Content, as in words, pictures and video, is indeed a team effort. Since its start 17 years ago, Visit Philadelphia has invested in writers for all types of content (web, press, collateral) and in a group of talented photographers, both staff and freelance. We embraced the blogosphere early on by hiring a full-time blog editor in 2007, when most DMOs didn’t even have a blog.
All of this content—web pages, blog posts, itineraries, press releases, videos, photos and graphics—is the fuel for our social media marketing. Having a blog that posts five to six times a day means we (the social media people) can work on engaging with fans rather than struggling to find content. We build the Facebook posting calendar by reviewing content calendars from other departments while staying flexible enough to jump on timely situations.

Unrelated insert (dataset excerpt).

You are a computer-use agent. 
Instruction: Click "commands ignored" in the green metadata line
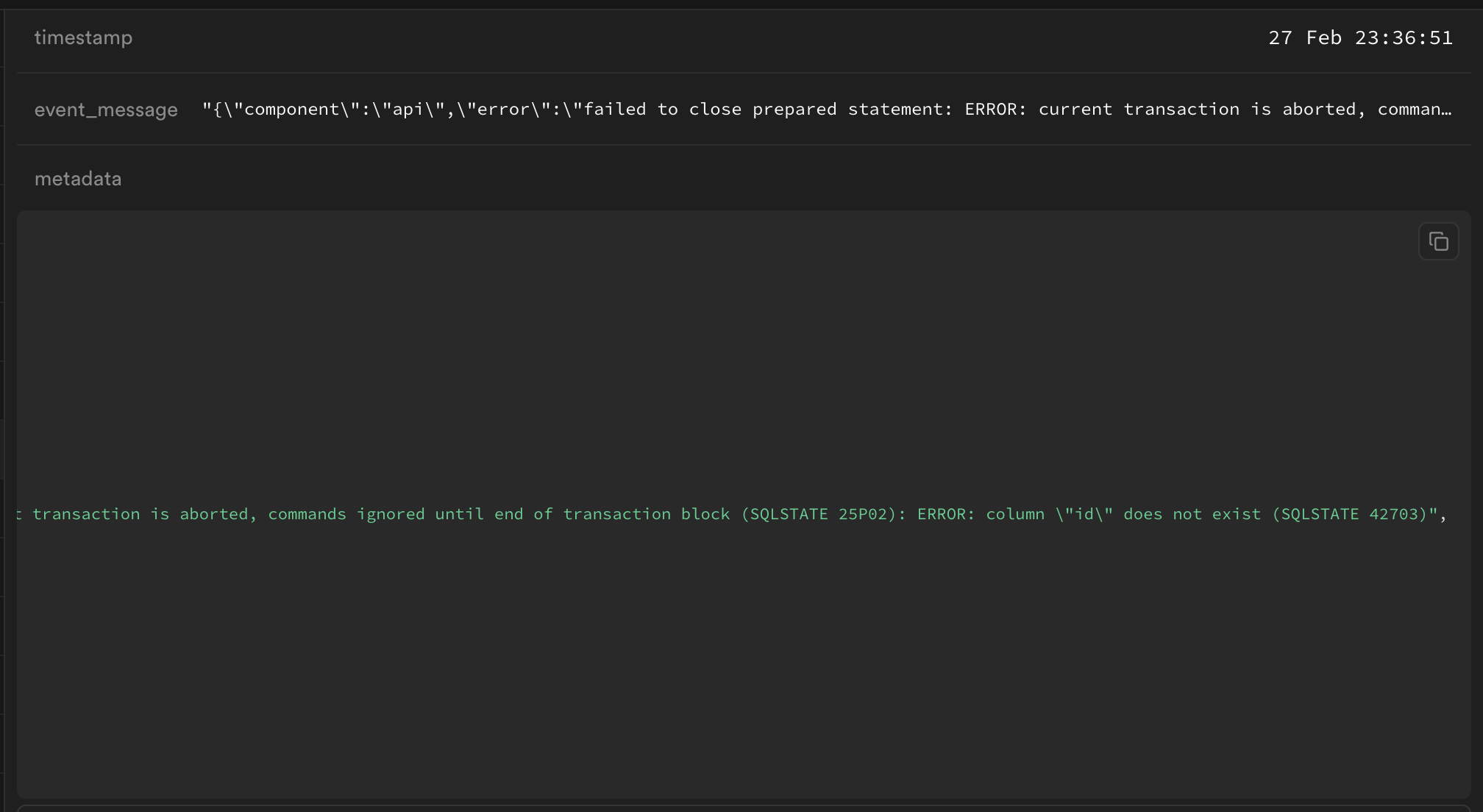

Our research team helps us track popular web and social content year over year. So we build on things that we know have worked well in the past (Harry Potter Weekend, holiday lights) and react quickly to enhance new content that people are responding to (Open Air Light Show). Plus, we survey our fans and listen to what they want.

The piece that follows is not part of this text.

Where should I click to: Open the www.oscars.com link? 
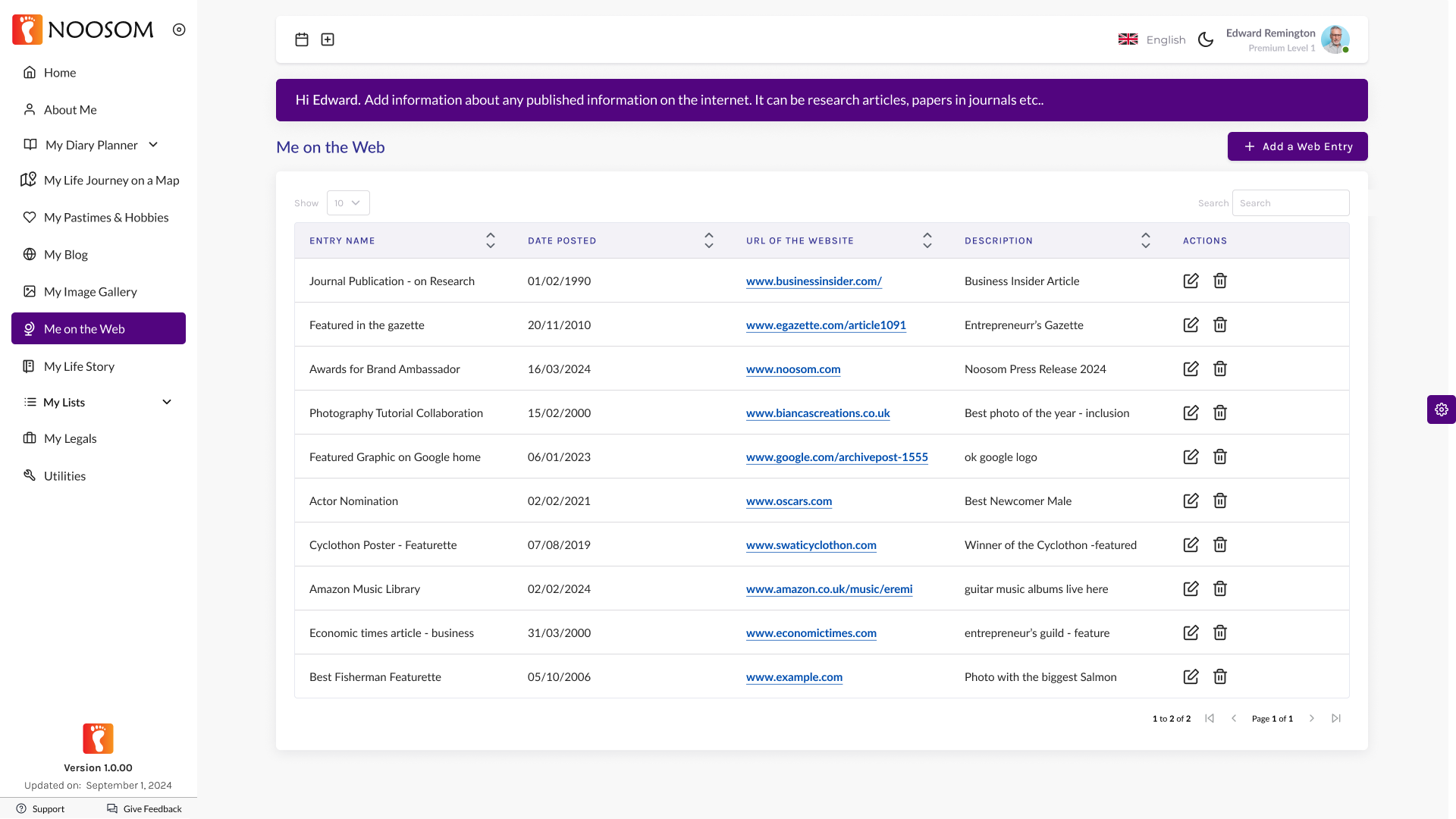(x=789, y=501)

Our content-driven, research-backed strategy works: People clicked, commented and liked Visit Philadelphia’s Facebook posts more than 1.1 million times in 2013, an increase of 47% over 2012.
We know those clicks translate to real visits and experiences:
- 73% of our social media followers told us they have attended an event/attraction that they learned about from a Visit Philadelphia social media account.
- 48% of out-of-town social media followers told us they have planned a trip to Philadelphia based on a post from a Visit Philadelphia social media account.
(Source: Visit Philadelphia social media survey)
Social is where people get to know a destination before they arrive, where they get ideas and answers while they’re here and it's where the relationship continues after they leave.
I know that imagery tends to lead to higher engagement, but really want to drive this point home for those who struggle with engagement metrics. You guys do a great job of leveraging imagery in your posts. Do these posts tend to drive engagement more than simple copy related posts?
We post a photo in nearly all our Facebook updates. The drop in engagement and reach is significant and visible when we do not include a photo with the post. In fact, we reconsider posting a particular piece of content if we don’t have a picture that works. It’s that important to Facebook rank—and to building the city’s image.
When we don’t own an appropriate photo, we ask a partner or use a consumer-generated Instagram image (with permission).
Here’s an example of why photography is so important: This post was not promoted with dollars, and it was not tied to a holiday or something that would naturally go gangbusters for us. While the topic (drive-in movies) was cool, people really reacted positively to the post because of the photo. This average post ended up with a 100,000 reach and 4,000 interactions (clicks, likes, shares, comments).
We can still drive traffic from Facebook while doing a photo post, we just have to use a short URL in the text of the post itself – this post drove 1,500 clicks to our site (as measured via Bit.ly).
In addition to photography, we can make “love letters” or short, timely social media posts in the style of our brand campaign With Love, Philadelphia XOXO, to address pop culture happenings in an instant.
Here’s an example of a With Love letter that we wrote as soon as Chip Kelly was announced as the Philadelphia Eagles’ new head coach. We posted the letter on Facebook to coincide with the start of the press conference. That night, the Philadelphia Eagles shared the message to their two million-strong Facebook fans. The post quickly became our most “Talked About” Facebook post ever.
Tip: If you don’t have a photo budget, involve your fans in representing a destination they already love by using their content. They are your real-life ambassadors.